McIntosh students take top prize at RESA science fair

From left are Dr. Sharon Boyer, Coordinator of Science for the Fayette County Board of Education, Ben Naber and Jonathan Ciecka. Photo/Special.

McIntosh freshman students Jonathan Ciecka and Ben Naber captured one of two top prizes at the Griffin Regional Science and Engineering Fair (RESA) for their project on Bloodspatter Analysis.

Securing one of the top two spots earned them an all-expense-paid trip to the annual Intel International Science and Engineering Fair (ISEF) being held this year in Pittsburgh, Penn., May 13-18.

Intel ISEF, a program of the Society for Science and the Public, is the world’s largest international pre-college science competition.

 The premier global science competition for students in grades 9–12 provides an annual forum for more than 1,500 high school students from 65 countries, regions, and territories to display their independent research.

Students compete for more than $4 million in scholarships and prizes awarded by some of the world’s most prestigious business and educational instuitions in the field of science.

 In addition to advancing to the Georgia State Science and Engineering Fair finals in Athens, Ga, the pair also received special awards from the U.S. Metric Association and the United States Air Force for Outstanding Achievement.

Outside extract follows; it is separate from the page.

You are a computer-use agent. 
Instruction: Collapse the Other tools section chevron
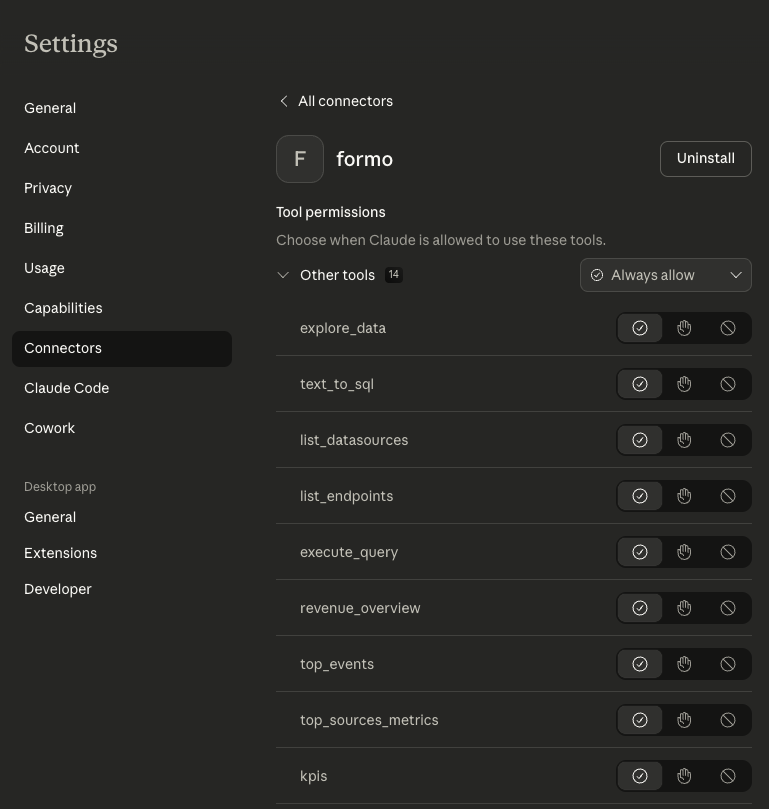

Ciecka is a member of First Baptist Church of Peachtree City, a Life Scout in Troop 175 and a member of the McIntosh Marching Band.

Naber is also a Life Scout with Troop 175, a member of Peachtree City United Methodist Church, a member of the McIntosh Marching Band and a member of the Georgia Adopt-A-Stream Program.

Guiding their progress through science fair competition this year is Gifted Biology teacher, Mae-Lee Terrell from McIntosh High School.

 Laura Trapaga from McIntosh High School earned first place at the RESA competition and will advance to compete at the Georgia State Science and Engineering Fair finals in Athens, Ga.

Trapaga was also selected to represent the RESA Region as a Georgia BioGENEius Challenge Nominee, an Oswego GENIUS Olympiad Nominee and also received the Stockholm Junior Water Prize for her project on Pharmaceutical Waste and the Effects of Pseudoephedrine on Freshwater Algae.

Lianna Arcelay, Cara Cook, and Claire Novelly all received first place awards and the opportunity to advance and compete at the Georgia Science Fair Finals held at the University of Georgia in March.